Australian Army Training Team Iraq – plaque dedication ceremony
To all of you, those of you who are still serving, those of you who are veterans, and of course the families who support you, welcome here to the Australian War Memorial.
Some of you, who have been to events here before will have heard me say this before, and I will say it again because it is important we never lose sight of it.
This place has its origins in the First World War. At the other end of Anzac Parade, as I pointed out to Senator John McCain when he was here only a couple of days go, I pointed him down Anzac Parade across the lake, described the memorials on the either side of the parade, to the Parliament. And I said to him that is where we exercise our political, economic and religious freedoms.
But in this place is our soul. This is where we honour the men and women, two million of them, who have paid for those freedoms. And I said to him, as I say to others, it’s not the building, or the artefacts or relics we display, but it’s the stories of these men and women.
To understand Australia is to understand this place, in fact it’s not possible to do so until you come here.
Today we are here to dedicate a plaque, and as I said to Special Operations Command in relation to their plaque earlier this week, it might seem a simple, perhaps even a trivial thing that so many people would come here for a plaque.
I get here early in the morning, usually I make my way across the front of the Memorial up to the Administration Building some time just after 7am and I repeat that just after the Last Post Ceremony at the end of the day.
Almost every single day there are people looking at these plaques, some of them are very emotional. You can tell that the people looking at them are either veterans or directly associated with veterans who served in units that are being recognised and respected in the plaques.
They are repositories of love, of meaning and of memory.
The Australian Army Training Team Iraq, 485 Australian men and women of the Australian Army and the Royal Australian Air Force, left many things behind but one of them was 33,000 Iraqis who were trained.
And as many of you know, I suspect not always with joy, for two years of that period I was Australia’s Minister for Defence and I had the privilege in that opportunity to visit the training teams and those of you who were serving in Iraq at the time.

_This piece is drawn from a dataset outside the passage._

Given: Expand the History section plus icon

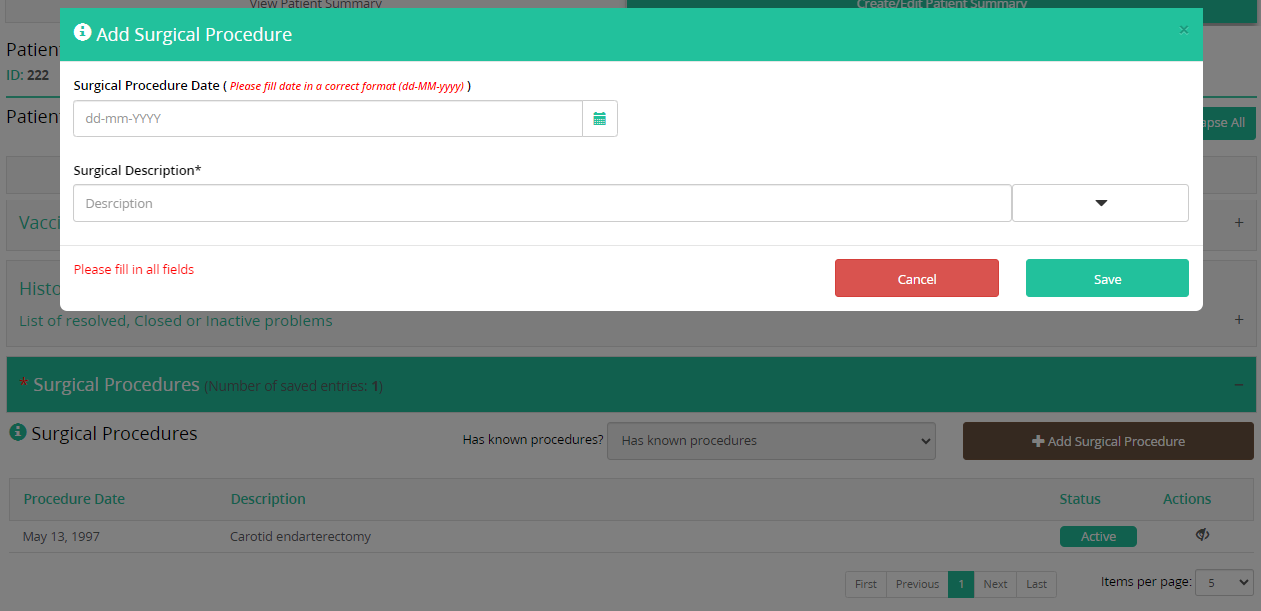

And back here, I would be asked frequently what on earth are we doing in Iraq and what’s the plan. Like kids in the back seat of a car, when are we leaving, when are we getting there.
And I would say to them our mission in Iraq is to do what we do everywhere, and that is to train the indigenous forces to the point where they are able to provide for their own security and protect their own people.
It’s easy for our political leaders, as I was at the time, to say these things but you are the men and women who actually did it.
And normal civilians who don’t have much contact with it would say, ‘Oh training? That doesn’t sound too hard.’
And of course that’s a reflection of their ignorance of the circumstances in which you did this training.
Vehicle borne improvised explosive devices, IEDs, mortar attacks, always the threat of suicide bombers, always the threat of insider attacks and much, much more.
Training and logistics, patrols, the use of weapons.
Essentially building an air force from the ground up and all the things associated with that.
It was important as it was complex.
I know I’m going on beyond what should be a welcome to the Australian War Memorial but I can say to Peter Leahy, I went to Tajji and Talil and Camp Smitty and Camp Terendak and al Muthana and that I never forget arriving in one of those places and this young soldier, he must have been no more than 21 or 22, grimy, he’s cleaning his weapon , they’d just come back from a two day patrol and he looked up at me and he said,
‘Sir, I think the Iraqis appreciate what we’re doing for ‘em. They’re good people.’
And when I was constantly told that Australia had been lucky, lucky, in Afghanistan and Iraq I’d say, yeah we have had a bit of luck, but it’s a lot more than luck, it is four things:
It is the quality of the leadership at every level, from the Chief of Army down to a sergeant and a corporal, every level of the leadership that is provided to these young men and women.
Secondly, it is the training, the depth and the breadth of it.
Thirdly, it is the equipment with which our people are provided.
But there is something else.
It is the Australian character, and it is revealed here.
These young soldiers would see themselves not just as soldiers, but as aid workers, diplomats and teachers.
And unlike perhaps our major ally, instead of turning up somewhere and saying, ‘well, we’re going to make you all like the rest of us’, these young Australians would arrive and they would seek to engage with and respect the culture of those with whom they were working and, in your case, seeking to train.
This is your spiritual home.
It is our privilege to ‘guard the record’ as Charles Bean described it, articulating the vision in 1948:
‘Here is their spirit, in the heart of the land they loved; and here we guard the record which they themselves made.’
This may be just a plaque, but you know better than anybody what actually stands behind it.
The men and women who did it, the sacrifices that were made, not only by you and those with whom you served, but equally if not more importantly in part the families who loved and supported you through it.
You’re welcome here today. You’re welcome here every day.